The launch is being closely watched on Wall Street, where finding a way to sell securities linked to bitcoin has been a priority for many firms… ProShares rang the bell at the New York Stock Exchange Tuesday to celebrate the launch of its ETF, which goes by the ticker BITO and holds bitcoin futures contracts rather than the cryptocurrency.

“There are a multitude of investors who have brokerage accounts and are comfortable buying stocks and ETFs,” said ProShares chief executive Michael Sapir. “We think this will appeal to them.”

As explained by The Daily Wire’s Ian Haworth, Bitcoin is a form of money that exists only in virtual form. Using digital “wallets,” individuals can send and receive cryptocurrencies in much the same way that people exchange currencies in physical or electronic form via traditional banking. 

Unlike government-backed currencies such as the dollar, however, Bitcoin is entirely decentralized; its value is not managed by a central bank like the Federal Reserve.

As ProShares’ ETF debuted, the price of Bitcoin rose over 4% to $64,206.51 — placing it within 1% of its all-time high of $64,899.

Other investors are also interested in launching Bitcoin-related assets. Over the summer, Ark Invest chief executive Cathie Wood — who is known for capturing value through innovative companies and sectors — filed with the Securities and Exchange Commission to create the ARK 21Shares Bitcoin ETF, which would be a basket of cryptocurrency startups such as Binance, Bitstamp, Coinbase, Gemini, Kraken, KuCoin, and Poloniex.

Lawmakers, however, are already attempting to regulate the nascent cryptocurrency ecosystem.

Days after Wood’s filing, Sen. Elizabeth Warren (D-MA) told Treasury Secretary Janet Yellen — who is also chair of the Financial Stability Oversight Council — that the rising popularity of digital assets demands federal oversight.
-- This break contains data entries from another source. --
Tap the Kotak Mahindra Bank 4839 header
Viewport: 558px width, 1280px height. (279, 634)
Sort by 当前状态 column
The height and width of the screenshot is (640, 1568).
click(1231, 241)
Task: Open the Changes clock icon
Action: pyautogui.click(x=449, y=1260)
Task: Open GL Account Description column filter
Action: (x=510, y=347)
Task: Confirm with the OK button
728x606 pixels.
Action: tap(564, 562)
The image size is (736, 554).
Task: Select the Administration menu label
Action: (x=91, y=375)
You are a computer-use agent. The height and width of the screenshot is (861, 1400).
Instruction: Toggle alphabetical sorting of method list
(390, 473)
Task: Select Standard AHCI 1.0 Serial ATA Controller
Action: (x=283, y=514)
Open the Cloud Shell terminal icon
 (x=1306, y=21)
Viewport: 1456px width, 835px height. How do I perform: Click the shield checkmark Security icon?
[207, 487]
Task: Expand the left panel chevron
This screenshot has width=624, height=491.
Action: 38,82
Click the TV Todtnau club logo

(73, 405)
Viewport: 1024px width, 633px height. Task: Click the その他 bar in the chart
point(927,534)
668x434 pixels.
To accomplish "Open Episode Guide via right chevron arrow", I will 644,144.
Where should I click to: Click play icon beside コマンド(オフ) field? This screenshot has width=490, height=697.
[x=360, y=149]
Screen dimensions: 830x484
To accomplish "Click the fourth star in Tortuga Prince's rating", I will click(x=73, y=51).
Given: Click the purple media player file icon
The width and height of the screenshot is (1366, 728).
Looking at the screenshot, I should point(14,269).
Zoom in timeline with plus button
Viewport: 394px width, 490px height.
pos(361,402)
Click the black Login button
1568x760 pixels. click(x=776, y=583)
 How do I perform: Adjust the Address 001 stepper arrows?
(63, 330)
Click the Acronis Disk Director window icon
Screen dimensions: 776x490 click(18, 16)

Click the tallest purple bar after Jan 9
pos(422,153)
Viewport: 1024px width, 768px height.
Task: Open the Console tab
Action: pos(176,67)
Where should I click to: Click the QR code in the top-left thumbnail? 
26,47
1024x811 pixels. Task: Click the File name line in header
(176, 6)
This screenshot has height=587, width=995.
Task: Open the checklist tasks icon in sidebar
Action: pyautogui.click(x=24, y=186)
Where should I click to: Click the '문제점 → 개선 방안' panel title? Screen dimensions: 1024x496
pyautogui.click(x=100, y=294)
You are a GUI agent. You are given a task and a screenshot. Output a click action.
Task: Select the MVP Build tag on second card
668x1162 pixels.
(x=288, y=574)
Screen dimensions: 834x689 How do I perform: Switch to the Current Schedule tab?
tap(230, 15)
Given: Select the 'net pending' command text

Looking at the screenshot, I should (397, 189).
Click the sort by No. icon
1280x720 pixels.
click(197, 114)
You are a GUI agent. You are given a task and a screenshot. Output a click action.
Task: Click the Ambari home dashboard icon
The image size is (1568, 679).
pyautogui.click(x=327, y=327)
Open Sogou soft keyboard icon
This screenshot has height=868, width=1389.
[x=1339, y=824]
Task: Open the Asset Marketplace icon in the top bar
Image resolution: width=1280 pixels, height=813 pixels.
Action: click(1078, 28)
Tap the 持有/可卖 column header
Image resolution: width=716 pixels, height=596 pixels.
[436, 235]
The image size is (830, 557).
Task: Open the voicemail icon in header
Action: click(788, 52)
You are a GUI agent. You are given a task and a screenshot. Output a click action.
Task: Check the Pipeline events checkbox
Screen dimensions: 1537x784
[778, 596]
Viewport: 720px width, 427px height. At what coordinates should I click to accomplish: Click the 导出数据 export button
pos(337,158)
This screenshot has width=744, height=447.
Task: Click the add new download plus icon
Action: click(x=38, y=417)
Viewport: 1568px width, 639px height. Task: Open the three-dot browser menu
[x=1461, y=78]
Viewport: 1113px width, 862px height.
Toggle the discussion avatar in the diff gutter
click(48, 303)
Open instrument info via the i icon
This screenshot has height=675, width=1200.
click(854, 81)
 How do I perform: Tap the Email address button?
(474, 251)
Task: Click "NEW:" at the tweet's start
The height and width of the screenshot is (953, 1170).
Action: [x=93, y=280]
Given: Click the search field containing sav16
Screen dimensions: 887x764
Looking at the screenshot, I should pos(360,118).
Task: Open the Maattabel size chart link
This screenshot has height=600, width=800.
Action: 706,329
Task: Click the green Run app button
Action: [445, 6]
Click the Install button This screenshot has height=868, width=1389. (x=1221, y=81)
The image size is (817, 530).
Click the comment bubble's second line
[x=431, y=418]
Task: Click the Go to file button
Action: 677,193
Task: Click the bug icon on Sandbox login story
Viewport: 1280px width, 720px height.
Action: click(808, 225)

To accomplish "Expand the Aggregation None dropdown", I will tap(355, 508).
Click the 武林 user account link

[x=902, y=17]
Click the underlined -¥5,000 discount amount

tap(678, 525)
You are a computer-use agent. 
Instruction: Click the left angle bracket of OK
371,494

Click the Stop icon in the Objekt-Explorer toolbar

“I have become increasingly concerned about the dangers cryptocurrencies pose to investors, consumers, and the environment in the absence of sufficient regulation in the United States,” read her letter. “However, as the demand for cryptocurrencies continues to grow and these assets become more embedded in our financial system, the Council must determine whether these trends raise concerns beyond investor and consumer protection and extend to broader systemic vulnerabilities that could threaten financial stability.”